__Task prompt__: Copy the items below word for word, starting at the line containing "How do I perform: Open" and continuing through the final line of the items. Leave the pictures out of your answer.

__Extracted entries__:
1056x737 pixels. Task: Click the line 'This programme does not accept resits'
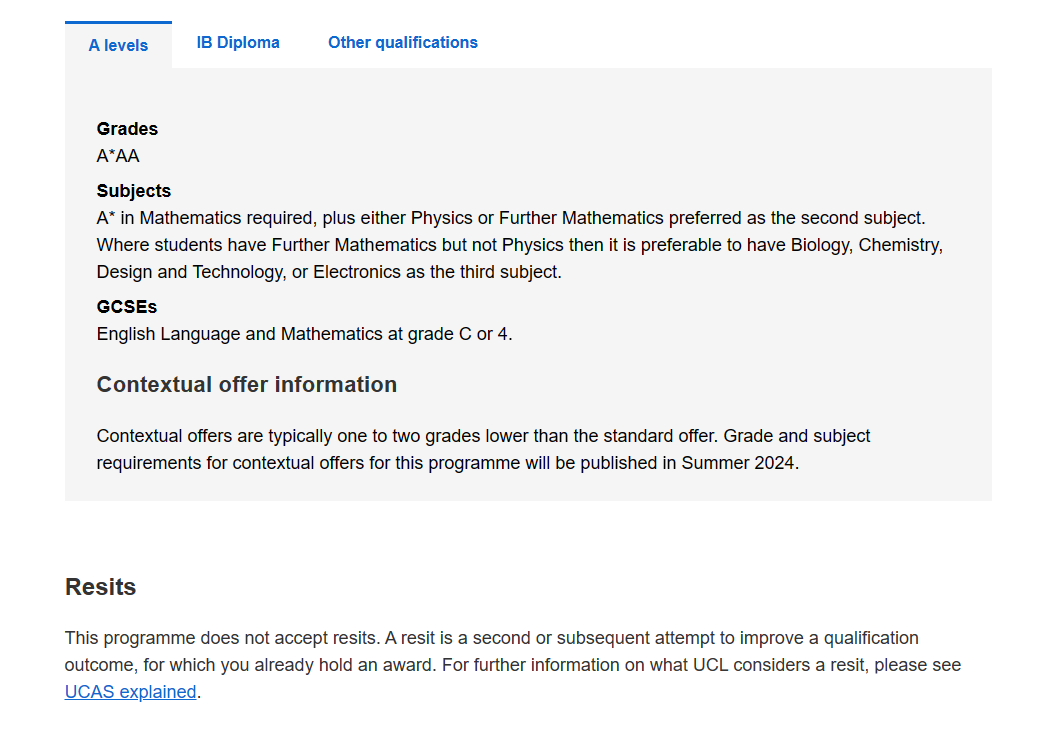(492, 638)
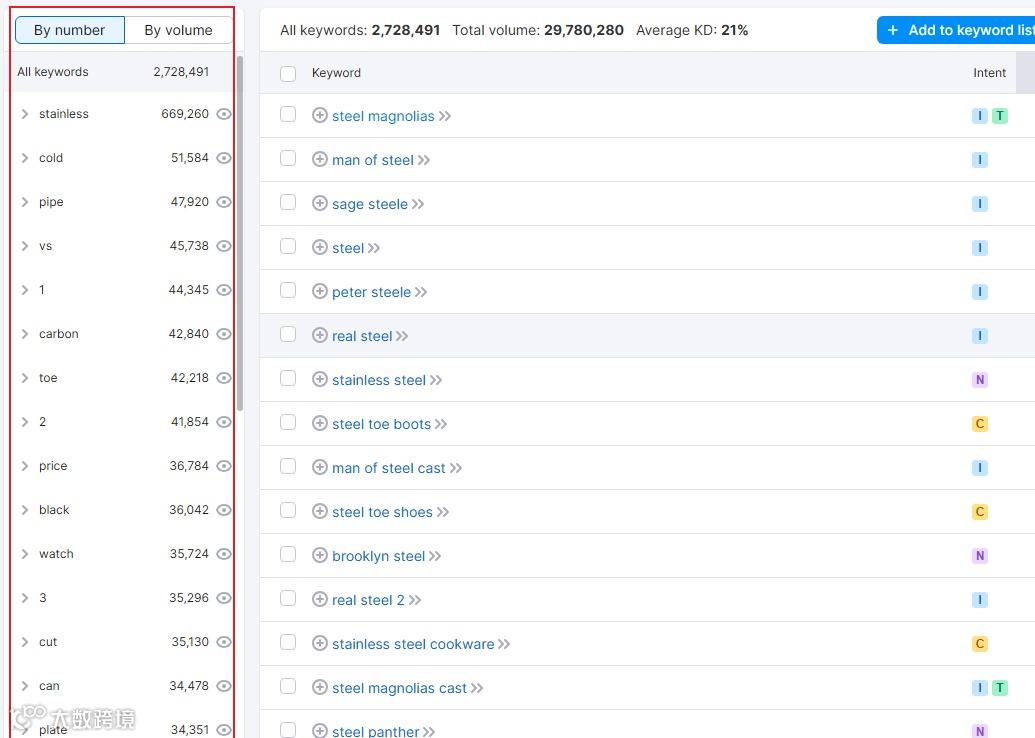Image resolution: width=1035 pixels, height=738 pixels.
Task: Click double arrows after man of steel cast
Action: (x=456, y=468)

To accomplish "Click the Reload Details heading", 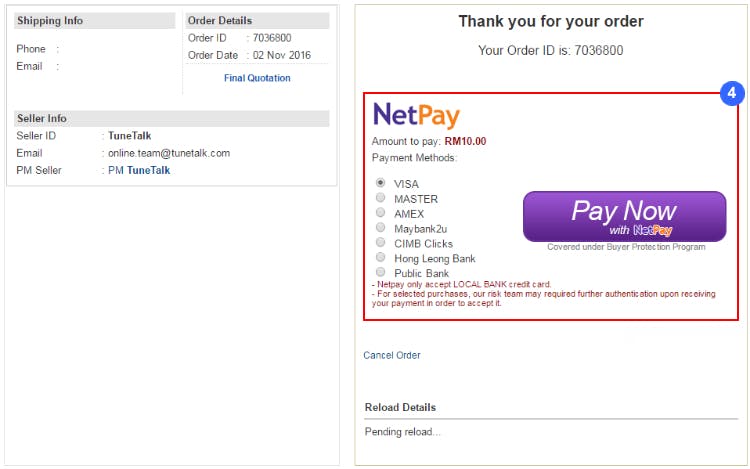I will [x=400, y=407].
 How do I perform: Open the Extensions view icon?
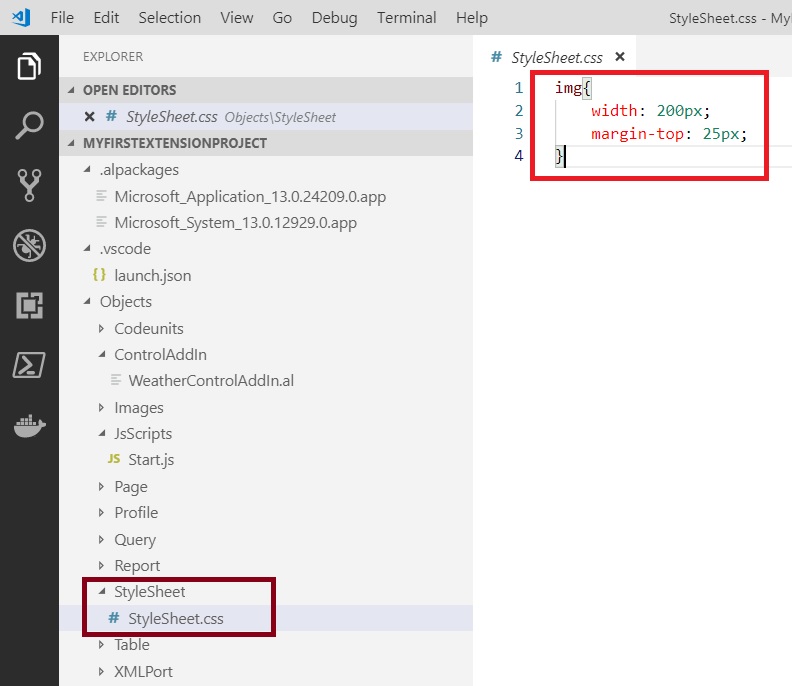[x=29, y=305]
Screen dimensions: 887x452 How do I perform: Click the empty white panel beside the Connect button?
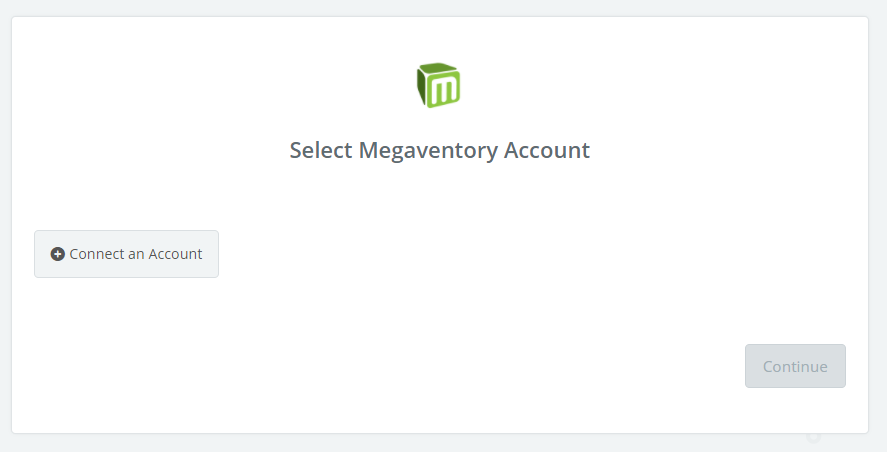pyautogui.click(x=481, y=254)
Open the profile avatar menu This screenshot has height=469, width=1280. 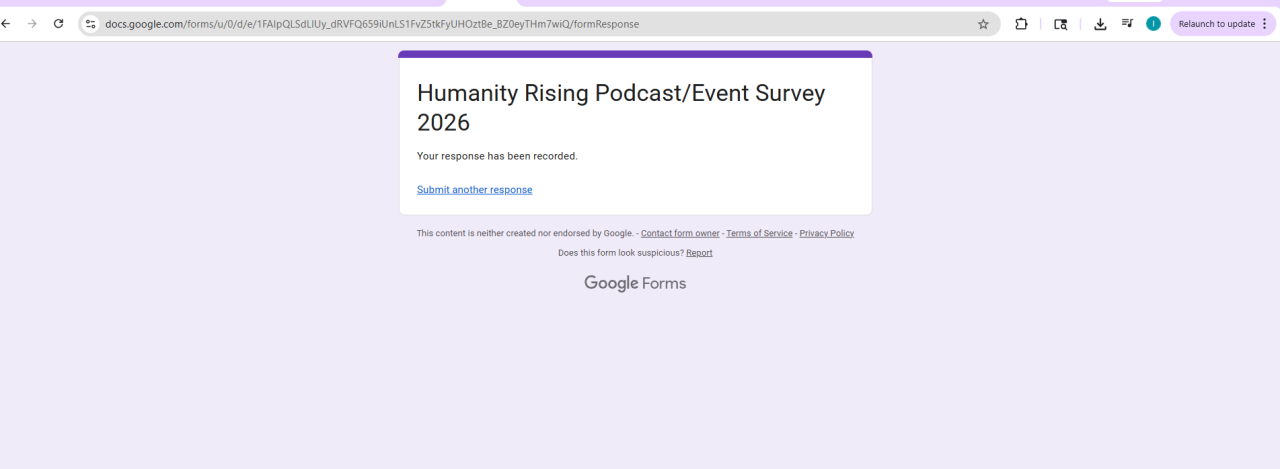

__In response__:
 How do I perform: Open the Extensions view icon?
[x=29, y=305]
Screen dimensions: 887x452 How do I perform: Click the empty white panel beside the Connect button?
pyautogui.click(x=481, y=254)
Open the profile avatar menu This screenshot has height=469, width=1280. 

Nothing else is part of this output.